## Records for processing:
───
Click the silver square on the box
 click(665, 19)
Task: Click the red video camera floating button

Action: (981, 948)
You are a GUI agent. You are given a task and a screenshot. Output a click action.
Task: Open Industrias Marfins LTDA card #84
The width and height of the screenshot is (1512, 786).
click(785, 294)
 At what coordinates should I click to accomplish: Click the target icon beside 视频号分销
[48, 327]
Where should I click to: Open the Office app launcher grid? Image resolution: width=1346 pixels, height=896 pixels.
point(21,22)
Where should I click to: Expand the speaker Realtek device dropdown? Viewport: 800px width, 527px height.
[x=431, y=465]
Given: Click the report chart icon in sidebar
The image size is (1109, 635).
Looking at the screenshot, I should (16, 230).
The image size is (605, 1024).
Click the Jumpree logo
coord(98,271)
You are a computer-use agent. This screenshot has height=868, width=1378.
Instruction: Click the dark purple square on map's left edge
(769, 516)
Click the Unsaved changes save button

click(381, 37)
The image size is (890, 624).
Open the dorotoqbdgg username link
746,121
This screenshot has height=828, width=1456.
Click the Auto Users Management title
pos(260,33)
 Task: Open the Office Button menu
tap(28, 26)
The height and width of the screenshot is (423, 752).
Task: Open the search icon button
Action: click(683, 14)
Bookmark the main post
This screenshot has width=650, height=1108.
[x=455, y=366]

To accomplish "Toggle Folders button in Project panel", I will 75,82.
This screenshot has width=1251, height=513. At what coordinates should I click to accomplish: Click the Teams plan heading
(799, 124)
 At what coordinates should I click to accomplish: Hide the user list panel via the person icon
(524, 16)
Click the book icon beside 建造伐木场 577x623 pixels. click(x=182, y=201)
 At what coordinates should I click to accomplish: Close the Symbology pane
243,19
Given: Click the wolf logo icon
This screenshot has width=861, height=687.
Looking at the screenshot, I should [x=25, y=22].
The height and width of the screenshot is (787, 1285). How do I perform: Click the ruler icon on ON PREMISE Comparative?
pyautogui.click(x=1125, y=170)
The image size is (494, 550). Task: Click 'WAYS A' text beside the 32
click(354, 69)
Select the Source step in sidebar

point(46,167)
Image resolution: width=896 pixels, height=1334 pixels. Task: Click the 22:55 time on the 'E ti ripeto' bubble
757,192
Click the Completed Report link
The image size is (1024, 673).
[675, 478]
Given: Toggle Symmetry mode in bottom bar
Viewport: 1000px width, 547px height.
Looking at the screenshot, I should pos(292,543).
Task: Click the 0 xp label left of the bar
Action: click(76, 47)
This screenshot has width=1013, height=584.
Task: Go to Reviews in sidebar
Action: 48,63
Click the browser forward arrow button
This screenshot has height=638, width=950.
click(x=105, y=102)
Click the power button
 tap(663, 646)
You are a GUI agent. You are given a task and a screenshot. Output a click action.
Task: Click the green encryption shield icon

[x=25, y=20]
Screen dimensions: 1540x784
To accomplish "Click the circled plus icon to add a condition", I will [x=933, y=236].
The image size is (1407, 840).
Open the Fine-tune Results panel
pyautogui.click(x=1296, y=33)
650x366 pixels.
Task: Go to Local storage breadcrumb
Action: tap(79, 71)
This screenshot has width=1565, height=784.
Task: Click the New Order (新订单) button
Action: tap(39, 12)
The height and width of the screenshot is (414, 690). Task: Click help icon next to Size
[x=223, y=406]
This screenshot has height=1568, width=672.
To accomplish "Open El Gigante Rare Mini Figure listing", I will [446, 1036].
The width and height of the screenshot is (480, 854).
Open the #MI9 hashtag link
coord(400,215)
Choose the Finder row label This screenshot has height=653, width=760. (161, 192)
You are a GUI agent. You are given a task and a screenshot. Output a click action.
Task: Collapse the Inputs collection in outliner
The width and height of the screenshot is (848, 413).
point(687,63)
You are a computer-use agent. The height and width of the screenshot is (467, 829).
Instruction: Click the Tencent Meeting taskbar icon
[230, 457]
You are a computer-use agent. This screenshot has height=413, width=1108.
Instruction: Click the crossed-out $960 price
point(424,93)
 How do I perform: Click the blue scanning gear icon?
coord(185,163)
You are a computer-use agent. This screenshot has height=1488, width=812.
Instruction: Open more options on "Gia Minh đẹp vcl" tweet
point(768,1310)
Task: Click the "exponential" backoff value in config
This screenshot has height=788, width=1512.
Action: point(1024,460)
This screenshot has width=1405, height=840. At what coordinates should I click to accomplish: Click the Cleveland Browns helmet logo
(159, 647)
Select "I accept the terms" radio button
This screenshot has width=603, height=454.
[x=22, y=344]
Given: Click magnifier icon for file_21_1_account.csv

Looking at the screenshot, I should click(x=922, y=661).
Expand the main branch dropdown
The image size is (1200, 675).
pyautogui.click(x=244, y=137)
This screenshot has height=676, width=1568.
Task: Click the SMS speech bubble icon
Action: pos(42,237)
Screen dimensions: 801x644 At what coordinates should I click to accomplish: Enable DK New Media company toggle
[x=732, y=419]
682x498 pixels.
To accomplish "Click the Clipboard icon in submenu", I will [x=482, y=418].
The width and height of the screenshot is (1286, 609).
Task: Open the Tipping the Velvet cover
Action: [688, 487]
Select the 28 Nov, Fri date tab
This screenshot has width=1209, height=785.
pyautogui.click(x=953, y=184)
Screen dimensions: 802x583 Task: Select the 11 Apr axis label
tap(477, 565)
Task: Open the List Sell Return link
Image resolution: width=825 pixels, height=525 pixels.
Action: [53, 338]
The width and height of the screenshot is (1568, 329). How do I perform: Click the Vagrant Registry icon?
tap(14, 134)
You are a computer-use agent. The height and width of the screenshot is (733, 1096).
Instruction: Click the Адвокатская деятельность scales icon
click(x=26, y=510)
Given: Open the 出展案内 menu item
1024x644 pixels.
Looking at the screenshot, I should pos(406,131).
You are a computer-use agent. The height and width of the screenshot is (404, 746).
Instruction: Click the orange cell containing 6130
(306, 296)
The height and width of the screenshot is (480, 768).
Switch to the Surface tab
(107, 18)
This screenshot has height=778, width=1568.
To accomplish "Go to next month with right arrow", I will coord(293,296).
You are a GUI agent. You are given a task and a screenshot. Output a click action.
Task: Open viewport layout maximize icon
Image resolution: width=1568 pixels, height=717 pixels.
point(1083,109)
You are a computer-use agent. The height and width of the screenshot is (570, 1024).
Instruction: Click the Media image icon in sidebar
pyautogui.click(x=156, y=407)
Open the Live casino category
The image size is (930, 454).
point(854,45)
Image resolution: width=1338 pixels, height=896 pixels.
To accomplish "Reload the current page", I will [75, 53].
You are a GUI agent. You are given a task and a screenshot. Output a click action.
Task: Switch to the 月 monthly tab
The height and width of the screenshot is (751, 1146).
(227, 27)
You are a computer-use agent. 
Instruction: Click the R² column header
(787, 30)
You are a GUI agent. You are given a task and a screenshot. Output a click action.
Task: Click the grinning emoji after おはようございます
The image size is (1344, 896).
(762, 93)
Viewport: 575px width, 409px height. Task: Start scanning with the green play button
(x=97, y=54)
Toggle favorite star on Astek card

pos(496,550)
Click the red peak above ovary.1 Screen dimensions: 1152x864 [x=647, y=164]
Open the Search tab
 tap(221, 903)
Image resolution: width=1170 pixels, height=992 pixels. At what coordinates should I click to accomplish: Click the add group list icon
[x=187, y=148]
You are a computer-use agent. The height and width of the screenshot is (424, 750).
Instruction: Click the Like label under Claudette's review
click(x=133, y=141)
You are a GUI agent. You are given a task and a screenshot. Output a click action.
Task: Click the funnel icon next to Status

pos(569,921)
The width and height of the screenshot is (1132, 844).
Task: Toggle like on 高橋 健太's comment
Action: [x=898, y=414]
───
## Work request:
Could you reproduce every record exactly as written?

## Task result:
Click the silver square on the box
 click(665, 19)
Task: Click the red video camera floating button

Action: (981, 948)
You are a GUI agent. You are given a task and a screenshot. Output a click action.
Task: Open Industrias Marfins LTDA card #84
The width and height of the screenshot is (1512, 786).
click(785, 294)
 At what coordinates should I click to accomplish: Click the target icon beside 视频号分销
[48, 327]
Where should I click to: Open the Office app launcher grid? Image resolution: width=1346 pixels, height=896 pixels.
point(21,22)
Where should I click to: Expand the speaker Realtek device dropdown? Viewport: 800px width, 527px height.
[x=431, y=465]
Given: Click the report chart icon in sidebar
The image size is (1109, 635).
Looking at the screenshot, I should (16, 230).
The image size is (605, 1024).
Click the Jumpree logo
coord(98,271)
You are a computer-use agent. This screenshot has height=868, width=1378.
Instruction: Click the dark purple square on map's left edge
(769, 516)
Click the Unsaved changes save button

click(381, 37)
The image size is (890, 624).
Open the dorotoqbdgg username link
746,121
This screenshot has height=828, width=1456.
Click the Auto Users Management title
pos(260,33)
 Task: Open the Office Button menu
tap(28, 26)
The height and width of the screenshot is (423, 752).
Task: Open the search icon button
Action: click(683, 14)
Bookmark the main post
This screenshot has width=650, height=1108.
[x=455, y=366]

To accomplish "Toggle Folders button in Project panel", I will 75,82.
This screenshot has width=1251, height=513. At what coordinates should I click to accomplish: Click the Teams plan heading
(799, 124)
 At what coordinates should I click to accomplish: Hide the user list panel via the person icon
(524, 16)
Click the book icon beside 建造伐木场 577x623 pixels. click(x=182, y=201)
 At what coordinates should I click to accomplish: Close the Symbology pane
243,19
Given: Click the wolf logo icon
This screenshot has width=861, height=687.
Looking at the screenshot, I should [x=25, y=22].
The height and width of the screenshot is (787, 1285). How do I perform: Click the ruler icon on ON PREMISE Comparative?
pyautogui.click(x=1125, y=170)
The image size is (494, 550). Task: Click 'WAYS A' text beside the 32
click(354, 69)
Select the Source step in sidebar

point(46,167)
Image resolution: width=896 pixels, height=1334 pixels. Task: Click the 22:55 time on the 'E ti ripeto' bubble
757,192
Click the Completed Report link
The image size is (1024, 673).
[675, 478]
Given: Toggle Symmetry mode in bottom bar
Viewport: 1000px width, 547px height.
Looking at the screenshot, I should pos(292,543).
Task: Click the 0 xp label left of the bar
Action: click(76, 47)
This screenshot has width=1013, height=584.
Task: Go to Reviews in sidebar
Action: 48,63
Click the browser forward arrow button
This screenshot has height=638, width=950.
click(x=105, y=102)
Click the power button
 tap(663, 646)
You are a GUI agent. You are given a task and a screenshot. Output a click action.
Task: Click the green encryption shield icon

[x=25, y=20]
Screen dimensions: 1540x784
To accomplish "Click the circled plus icon to add a condition", I will [x=933, y=236].
The image size is (1407, 840).
Open the Fine-tune Results panel
pyautogui.click(x=1296, y=33)
650x366 pixels.
Task: Go to Local storage breadcrumb
Action: tap(79, 71)
This screenshot has width=1565, height=784.
Task: Click the New Order (新订单) button
Action: tap(39, 12)
The height and width of the screenshot is (414, 690). Task: Click help icon next to Size
[x=223, y=406]
This screenshot has height=1568, width=672.
To accomplish "Open El Gigante Rare Mini Figure listing", I will [446, 1036].
The width and height of the screenshot is (480, 854).
Open the #MI9 hashtag link
coord(400,215)
Choose the Finder row label This screenshot has height=653, width=760. (161, 192)
You are a GUI agent. You are given a task and a screenshot. Output a click action.
Task: Collapse the Inputs collection in outliner
The width and height of the screenshot is (848, 413).
point(687,63)
You are a computer-use agent. The height and width of the screenshot is (467, 829).
Instruction: Click the Tencent Meeting taskbar icon
[230, 457]
You are a computer-use agent. This screenshot has height=413, width=1108.
Instruction: Click the crossed-out $960 price
point(424,93)
 How do I perform: Click the blue scanning gear icon?
coord(185,163)
You are a computer-use agent. This screenshot has height=1488, width=812.
Instruction: Open more options on "Gia Minh đẹp vcl" tweet
point(768,1310)
Task: Click the "exponential" backoff value in config
This screenshot has height=788, width=1512.
Action: point(1024,460)
This screenshot has width=1405, height=840. At what coordinates should I click to accomplish: Click the Cleveland Browns helmet logo
(159, 647)
Select "I accept the terms" radio button
This screenshot has width=603, height=454.
[x=22, y=344]
Given: Click magnifier icon for file_21_1_account.csv

Looking at the screenshot, I should click(x=922, y=661).
Expand the main branch dropdown
The image size is (1200, 675).
pyautogui.click(x=244, y=137)
This screenshot has height=676, width=1568.
Task: Click the SMS speech bubble icon
Action: pos(42,237)
Screen dimensions: 801x644 At what coordinates should I click to accomplish: Enable DK New Media company toggle
[x=732, y=419]
682x498 pixels.
To accomplish "Click the Clipboard icon in submenu", I will [x=482, y=418].
The width and height of the screenshot is (1286, 609).
Task: Open the Tipping the Velvet cover
Action: [688, 487]
Select the 28 Nov, Fri date tab
This screenshot has width=1209, height=785.
pyautogui.click(x=953, y=184)
Screen dimensions: 802x583 Task: Select the 11 Apr axis label
tap(477, 565)
Task: Open the List Sell Return link
Image resolution: width=825 pixels, height=525 pixels.
Action: [53, 338]
The width and height of the screenshot is (1568, 329). How do I perform: Click the Vagrant Registry icon?
tap(14, 134)
You are a computer-use agent. The height and width of the screenshot is (733, 1096).
Instruction: Click the Адвокатская деятельность scales icon
click(x=26, y=510)
Given: Open the 出展案内 menu item
1024x644 pixels.
Looking at the screenshot, I should pos(406,131).
You are a computer-use agent. The height and width of the screenshot is (404, 746).
Instruction: Click the orange cell containing 6130
(306, 296)
The height and width of the screenshot is (480, 768).
Switch to the Surface tab
(107, 18)
This screenshot has height=778, width=1568.
To accomplish "Go to next month with right arrow", I will coord(293,296).
You are a GUI agent. You are given a task and a screenshot. Output a click action.
Task: Open viewport layout maximize icon
Image resolution: width=1568 pixels, height=717 pixels.
point(1083,109)
You are a computer-use agent. The height and width of the screenshot is (570, 1024).
Instruction: Click the Media image icon in sidebar
pyautogui.click(x=156, y=407)
Open the Live casino category
The image size is (930, 454).
point(854,45)
Image resolution: width=1338 pixels, height=896 pixels.
To accomplish "Reload the current page", I will [75, 53].
You are a GUI agent. You are given a task and a screenshot. Output a click action.
Task: Switch to the 月 monthly tab
The height and width of the screenshot is (751, 1146).
(227, 27)
You are a computer-use agent. 
Instruction: Click the R² column header
(787, 30)
You are a GUI agent. You are given a task and a screenshot. Output a click action.
Task: Click the grinning emoji after おはようございます
The image size is (1344, 896).
(762, 93)
Viewport: 575px width, 409px height. Task: Start scanning with the green play button
(x=97, y=54)
Toggle favorite star on Astek card

pos(496,550)
Click the red peak above ovary.1 Screen dimensions: 1152x864 [x=647, y=164]
Open the Search tab
 tap(221, 903)
Image resolution: width=1170 pixels, height=992 pixels. At what coordinates should I click to accomplish: Click the add group list icon
[x=187, y=148]
You are a computer-use agent. The height and width of the screenshot is (424, 750).
Instruction: Click the Like label under Claudette's review
click(x=133, y=141)
You are a GUI agent. You are given a task and a screenshot. Output a click action.
Task: Click the funnel icon next to Status

pos(569,921)
The width and height of the screenshot is (1132, 844).
Task: Toggle like on 高橋 健太's comment
Action: [x=898, y=414]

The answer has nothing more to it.